** Records supplied follows **
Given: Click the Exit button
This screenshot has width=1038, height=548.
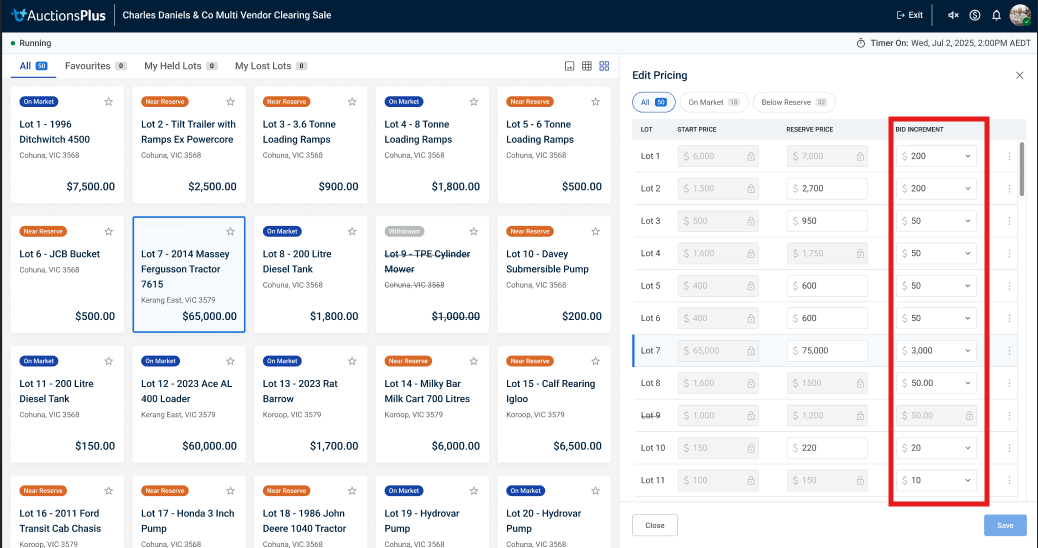Looking at the screenshot, I should pyautogui.click(x=909, y=15).
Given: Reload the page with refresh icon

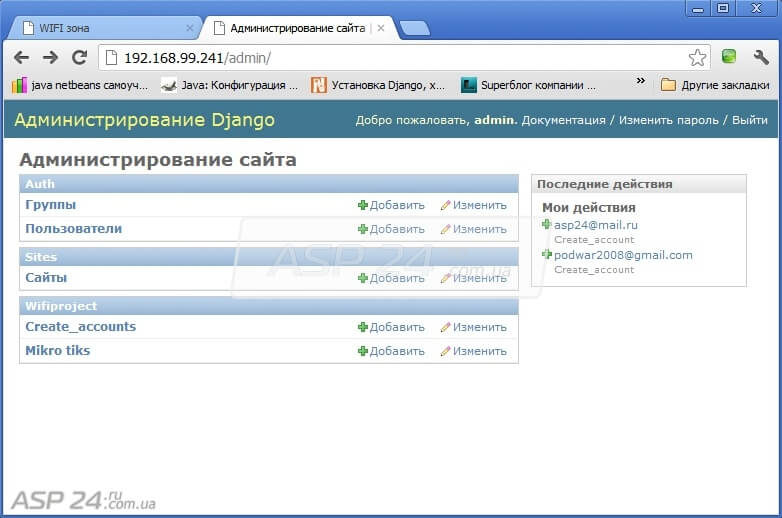Looking at the screenshot, I should pyautogui.click(x=79, y=58).
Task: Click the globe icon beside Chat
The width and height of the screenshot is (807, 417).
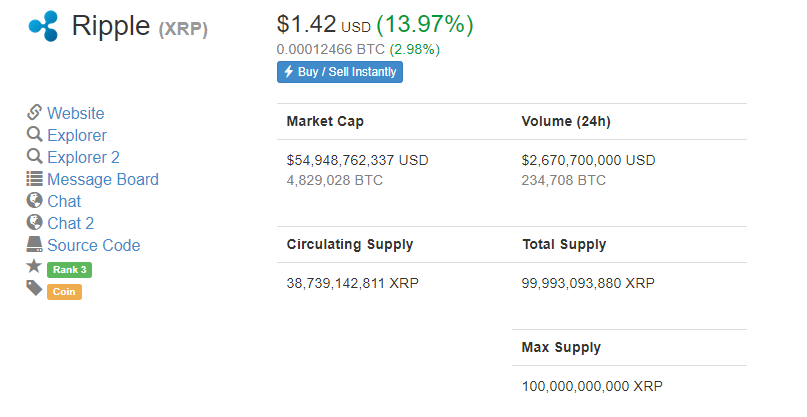Action: click(34, 200)
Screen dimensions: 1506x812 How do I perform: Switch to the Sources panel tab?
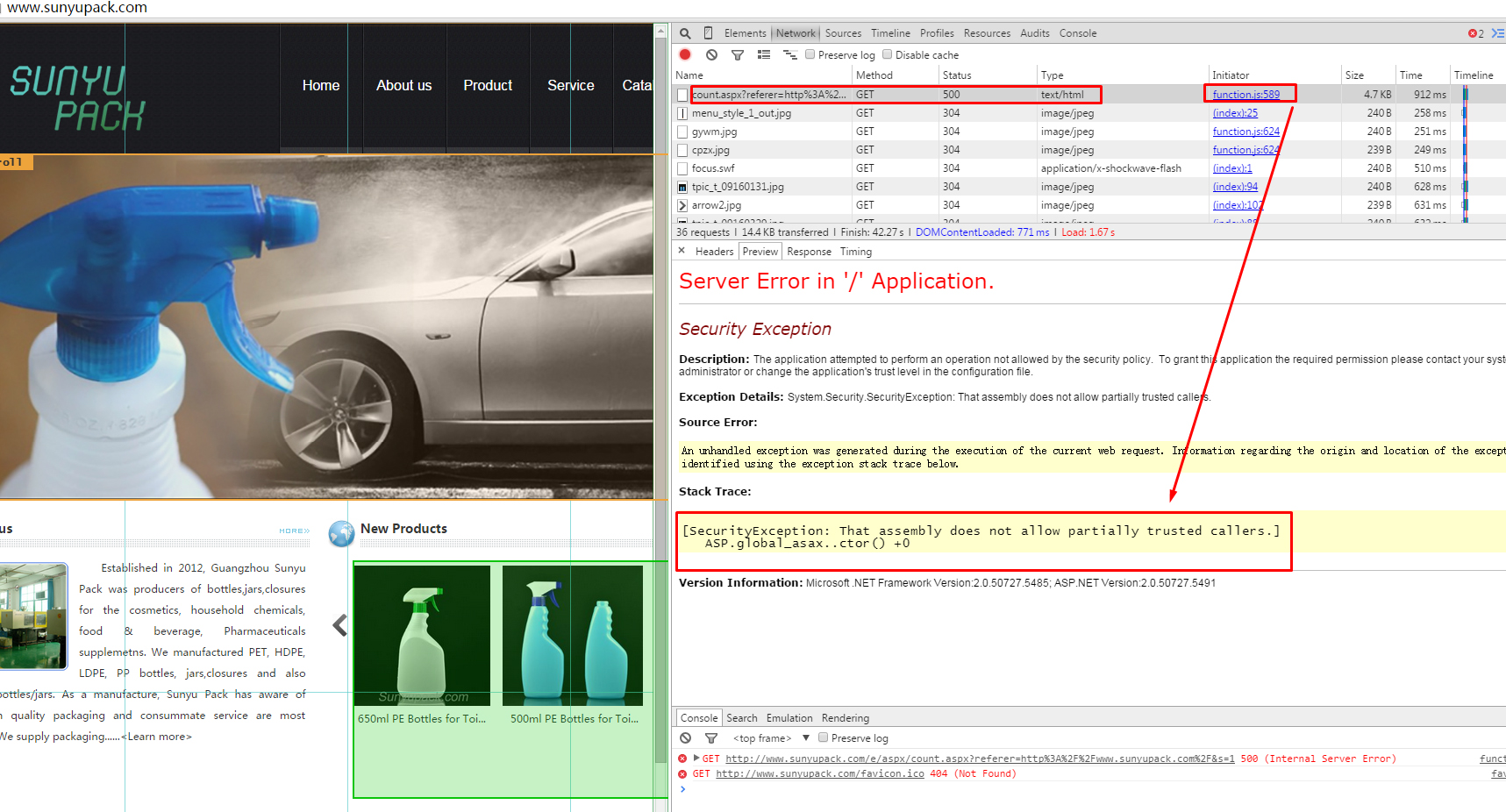coord(843,33)
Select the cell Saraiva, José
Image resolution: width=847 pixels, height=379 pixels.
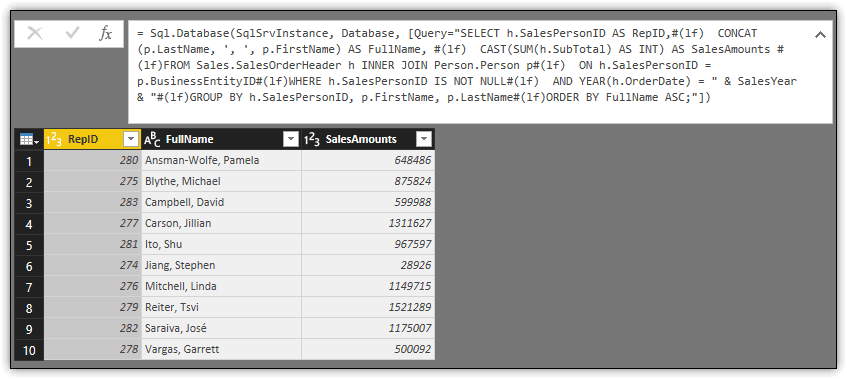221,329
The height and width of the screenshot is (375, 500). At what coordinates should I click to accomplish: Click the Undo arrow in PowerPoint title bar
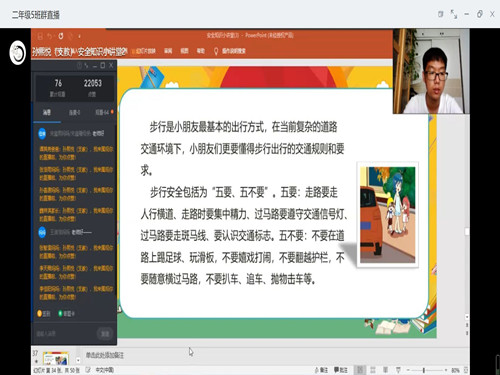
** End of Records supplied **
Aim of the task> All lines from the one containing "Task: Click the globe icon beside Chat" to the last line of the records above, both included, need to be repeated word for word; omit the pictures.

Worked solution>
Task: Click the globe icon beside Chat
The width and height of the screenshot is (807, 417).
Action: click(34, 200)
Screen dimensions: 1506x812 How do I perform: Switch to the Sources panel tab?
coord(843,33)
Select the cell Saraiva, José
Image resolution: width=847 pixels, height=379 pixels.
221,329
The height and width of the screenshot is (375, 500). At what coordinates should I click to accomplish: Click the Undo arrow in PowerPoint title bar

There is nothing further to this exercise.